İster risk alın, ister kendinizi her şeyden soyutlayarak yaşayın. Felaketler yaşayan herkesi bir şekilde bulur. Her insanın felaketi kendine has küçük kıyametleridir. Ruhunu yiyip bitiren, insanı tüketen türlü olaylara küçük kıyamet demek abartı olmaz.
Felaketler yaşanır ve biter. Boşuna söylenmemiş, her gecenin şafağı vardır diye. Her şey bir gün elbet biter.
Kader yüzünden mi? Seçimler sayesinde mi? Emin olmak için yaşamak gerekir ancak yeterli tecrübeye sahip olup bir yargıya varmak imkansızdır kısa hayatlarımızda...
Küçük kıyametinin şafağına nihayet kavuşmuştu Poyraz. Ruhuna bir ağırlık misali çöken ağır ithamdan sıyrılmıştı. Sıradanlaşan karanlık ve umutsuz günlerinden farklı olarak kahvaltı yapacak enerjiyi ilk defa bugün bulması bu yüzden hiç de şaşırtmıyordu genç adamı.

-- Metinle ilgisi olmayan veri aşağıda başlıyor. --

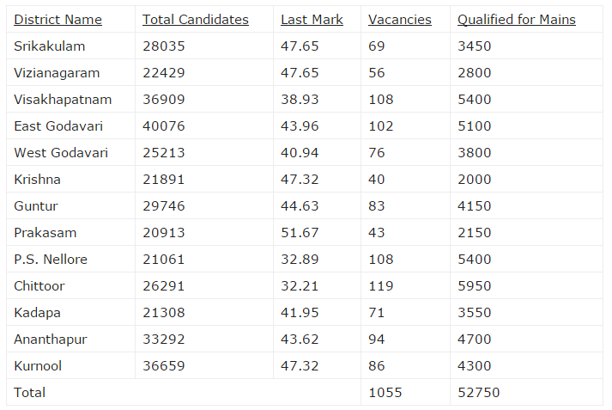Screen dimensions: 612x410
Task: Click the Guntur district name
Action: 36,206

Hazırlanıp evden çıktı. Kabanını yolda giyip arabasına bindi ve avukatının yanına, kestirme yollardan olabilecek en hızlı şekilde karakola gitti. Avukatından bilgi alıp birkaç belge ile uğraşması gerekmişti. Şikayetçi değildi, kurtulduğu için fazlasıyla rahatlamıştı. En azından hayatında uzun zamandan sonra ilk kez bir şey yolunda gidiyordu.

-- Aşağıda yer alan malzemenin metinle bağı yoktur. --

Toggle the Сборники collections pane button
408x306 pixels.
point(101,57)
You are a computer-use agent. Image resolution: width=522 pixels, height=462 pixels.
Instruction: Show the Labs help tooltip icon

Avukatının yanından ayrıldıktan sonra Kaan'ı aradı. Öğle yemeği için sözleştiler. Poyraz yaklaşık yirmi dakika bekledikten sonra Kaan binanın kapısında görünmüş küçük bir baş selamı verip yanına gelmişti.
Poyraz sabahın erken saatlerinde avukatından gelen telefondan başlayarak başından geçenleri arkadaşına anlattı. Güzel bir mekan arayışıyla cadedde ilerlemeye başladılar.
"Gözün aydın, sana bu olaydan kolayca sıyrılırsın demiştim. Biraz geç oluyor türlü prosedür yüzünden yalnızca."
"Pek rahatlamış sayılmam, işimden oldum nihayetinde..." dedi Poyraz gözüne şık bir mekanı kestirirken. "Şurada yiyelim mi?"
Kaan başını sallayarak cevap verdi, "Olur." Restorana girip oturduktan sonra sipariş vermek için garsonu beklemeye başladılar. Kaan arkadaşı için üzülüyordu. "Eski yerine geri dönemez misin?"
"Açıkçası imkanım olsa bile oraya geri dönmem. Mine'nin ölümüyle alakam olmadığı anlaşılsa da insanlar üzerime yapışan söylentilerle beni rahatsız etmeye devam edecek. "
Bu sabah karakola gelme nedeni Mine'nin ölümünden sonra en yakın arkadaşının şüphesi yüzünden hakkında yapılan soruşturmaydı. Neyseki otopsi ve ifadeler doğrultusunda masumiyeti anlaşılmış, aklanmıştı. Olay kayıtlara intihar olarak geçmişti. Küvette parmak izi yoktu, ev topluydu ve Poyraz'ın durumu göz önüne alındığında hakkında verilen bu yargıda geç bile kalınmıştı. Zira Poyraz'ın üzerinde yapılan incelemede herhangi bir bulgu bulunmamıştı. Banyonun birçok yerinde kan vardı. Mine'yi öldürmüş olsa temizlenecek vakti olmayacağı açıkça ortadaydı.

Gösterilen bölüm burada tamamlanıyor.